■ **Exercise description**: Swap "credit" for "attribution" everywhere in the data below, leave everything else unchanged, and give all the data again without the pictures.

-*-

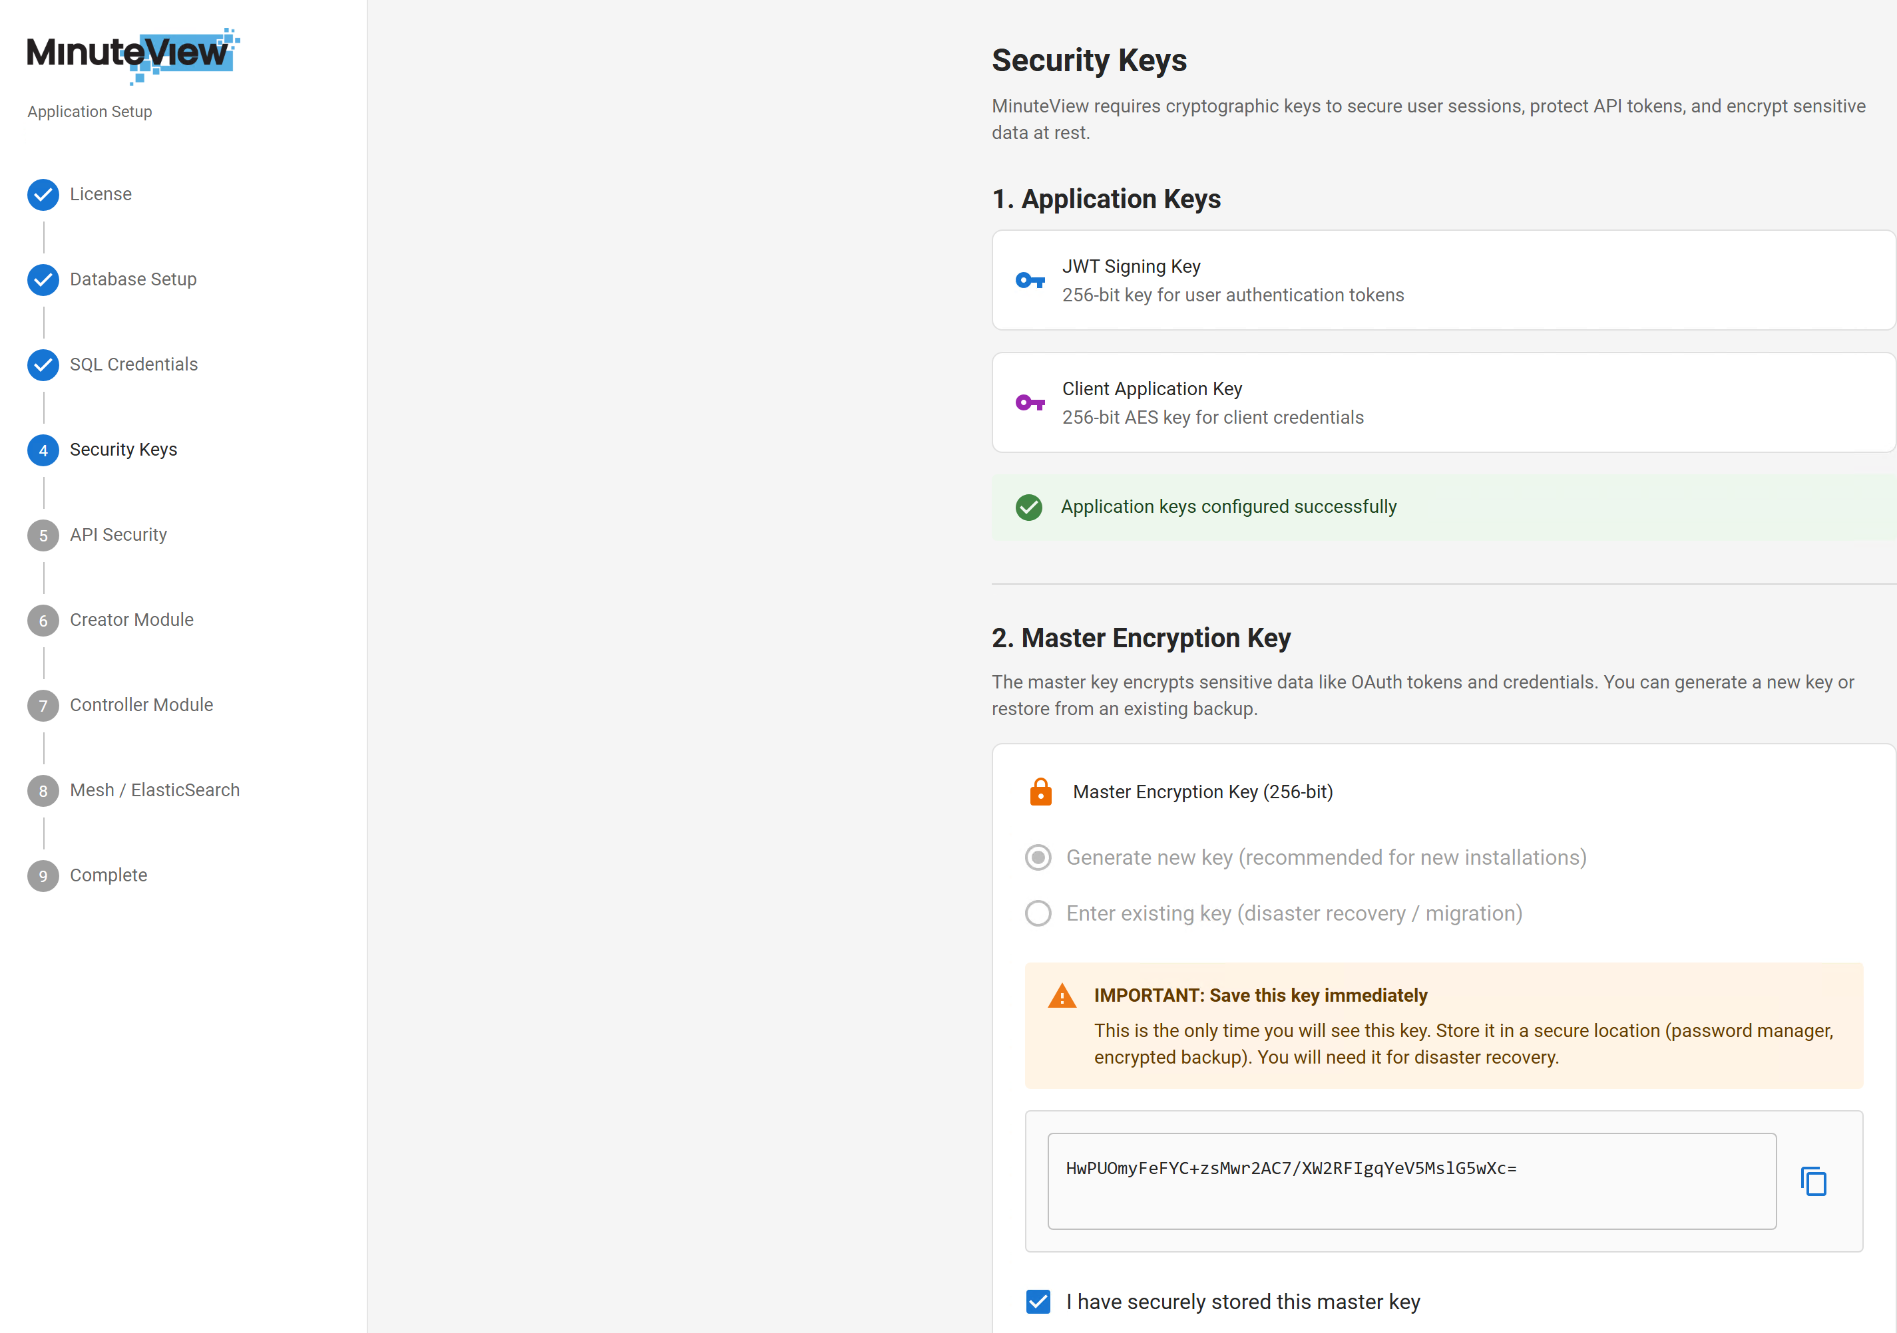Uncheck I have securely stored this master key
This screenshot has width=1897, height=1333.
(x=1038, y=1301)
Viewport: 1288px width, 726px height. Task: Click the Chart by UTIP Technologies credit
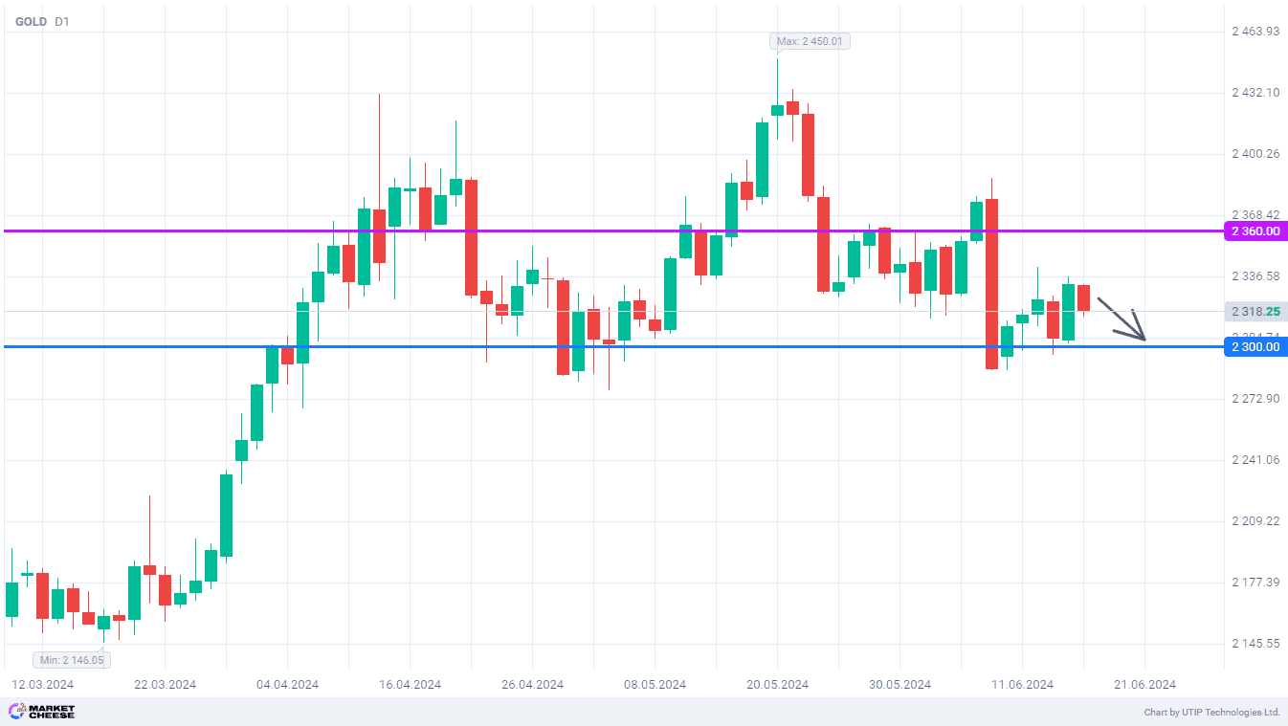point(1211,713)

-*-

■ **Correct output**:
Uncheck I have securely stored this master key
This screenshot has width=1897, height=1333.
(x=1038, y=1301)
Viewport: 1288px width, 726px height. Task: Click the Chart by UTIP Technologies attribution
point(1211,713)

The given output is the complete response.